In March, the remaining settlers moved ashore, where they received an astonishing visit from an Abenaki Indian who greeted them in English. Several days later, he returned with Squanto, a member of the Pawtuxet tribe who had been kidnapped by an English sea captain and sold into slavery before escaping to London and returning to his homeland on an exploratory expedition. Squanto taught the Pilgrims, weakened by malnutrition and illness, how to cultivate corn, extract sap from maple trees, catch fish in the rivers and avoid poisonous plants. He also helped the settlers forge an alliance with the Wampanoag, a local tribe, which would endure for more than 50 years and tragically it remains one of the sole examples of harmony between the European colonists and Native Americans.


In November 1621, after the Pilgrims’ first corn harvest proved successful, Governor William Bradford organized a feast and invited a group of the Native American allies, including the Wampanoag chief Massasoit. Now remembered as American’s “first Thanksgiving” the festival lasted for three days. While no record exists of the banquet’s menu, the Pilgrim chronicler Edward Winslow wrote that Governor Bradford sent four men on a “fowling” mission in preparation for the event, and that the Wampanoag guests arrived bearing five deer. Because the Pilgrims had no oven and the Mayflower’s sugar supply had dwindled by the fall of 1621, the meal did not feature pies, cakes or other desserts, which have become a hallmark of contemporary celebrations.

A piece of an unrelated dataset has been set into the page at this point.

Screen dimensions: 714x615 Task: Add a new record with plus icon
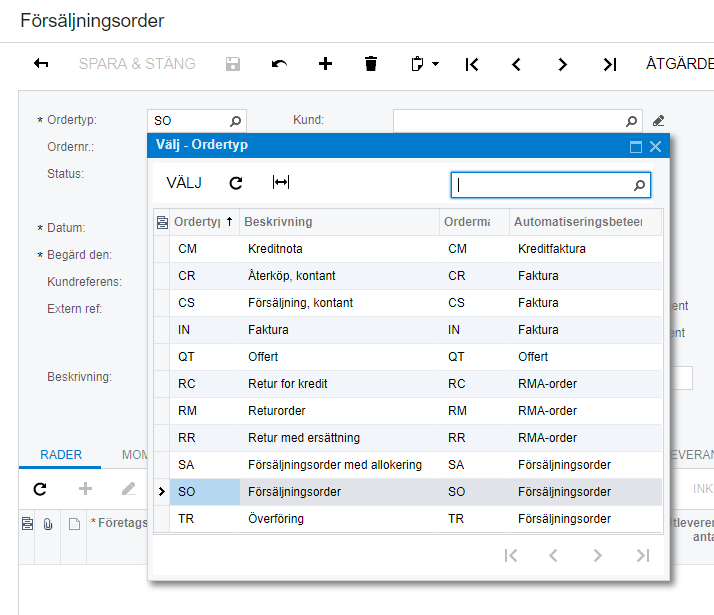coord(325,64)
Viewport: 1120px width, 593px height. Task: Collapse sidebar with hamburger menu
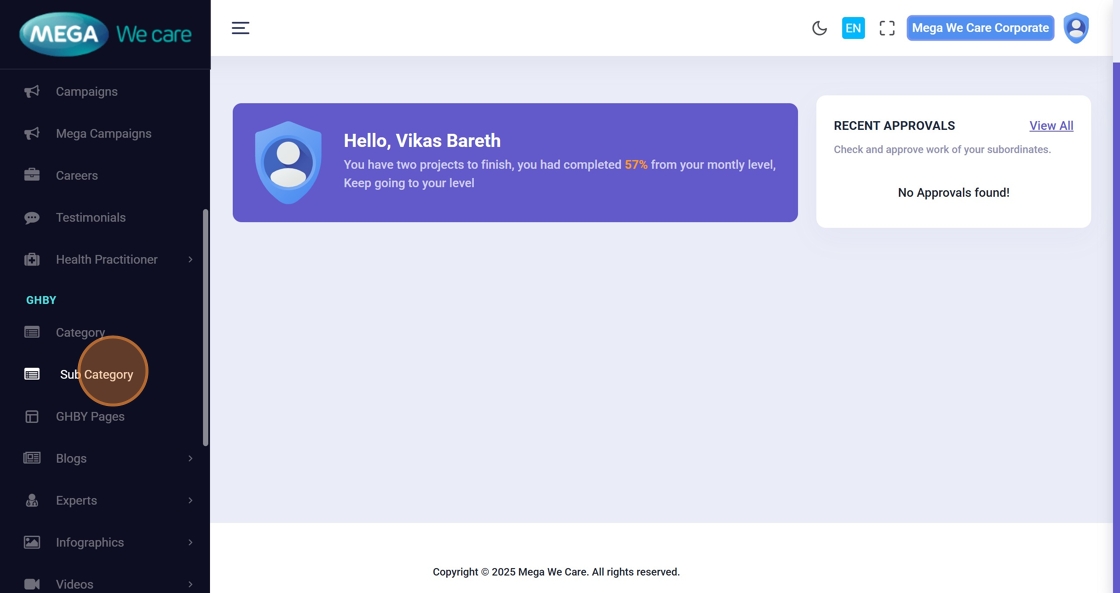pos(240,28)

Pilgrims held their second Thanksgiving celebration in 1623 to mark the end of a long drought that had threatened the year’s harvest and prompted Governor Bradford to call for a religious fast. Days of fasting and thanksgiving on an annual or occasional basis became common practice in other New England settlements as well.

During the American Revolution, the Continental Congress designated one or more days of thanksgiving a year, and in 1789 George Washington issued the first Thanksgiving proclamation by the national government of the United States; where he called upon Americans to express their gratitude for the happy conclusion to the country’s war of independence and the successful ratification of the U.S. Constitution. His successors John Adams and James Madison also designated days of thanks during their presidencies.


In 1817, New York became the first of several states to officially adopt an annual Thanksgiving holiday; however each state celebrated it on a different day. Abraham Lincoln finally in 1863, at the height of the Civil War, in a proclamation entreating all Americans to ask God to “commend to his tender care all those who have become widows, orphans, mourners or sufferers in the lamentable civil strife” and to “heal the wounds of the nation” scheduled Thanksgiving for the final Thursday in November, and it was celebrated on that day every year until 1939, when Franklin D. Roosevelt moved the holiday up a week in an attempt to spur retail sales during the Great Depression.

In many American households, the Thanksgiving celebration now centers on cooking and sharing a bountiful meal with family and friends. Turkey may or may not have been on the menu when the Pilgrims hosted the inaugural feast in 1621. Today, however, nearly 90 percent of Americans eat the bird on Thanksgiving. Other traditional foods include stuffing, mashed potatoes, cranberry sauce and pumpkin pie. Volunteering is a common Thanksgiving Day activity, and communities often hold food drives and host free dinners for the less fortunate.

May you all have a great Thanksgiving holiday with your family, friends and those in need of company. Blessings to everyone!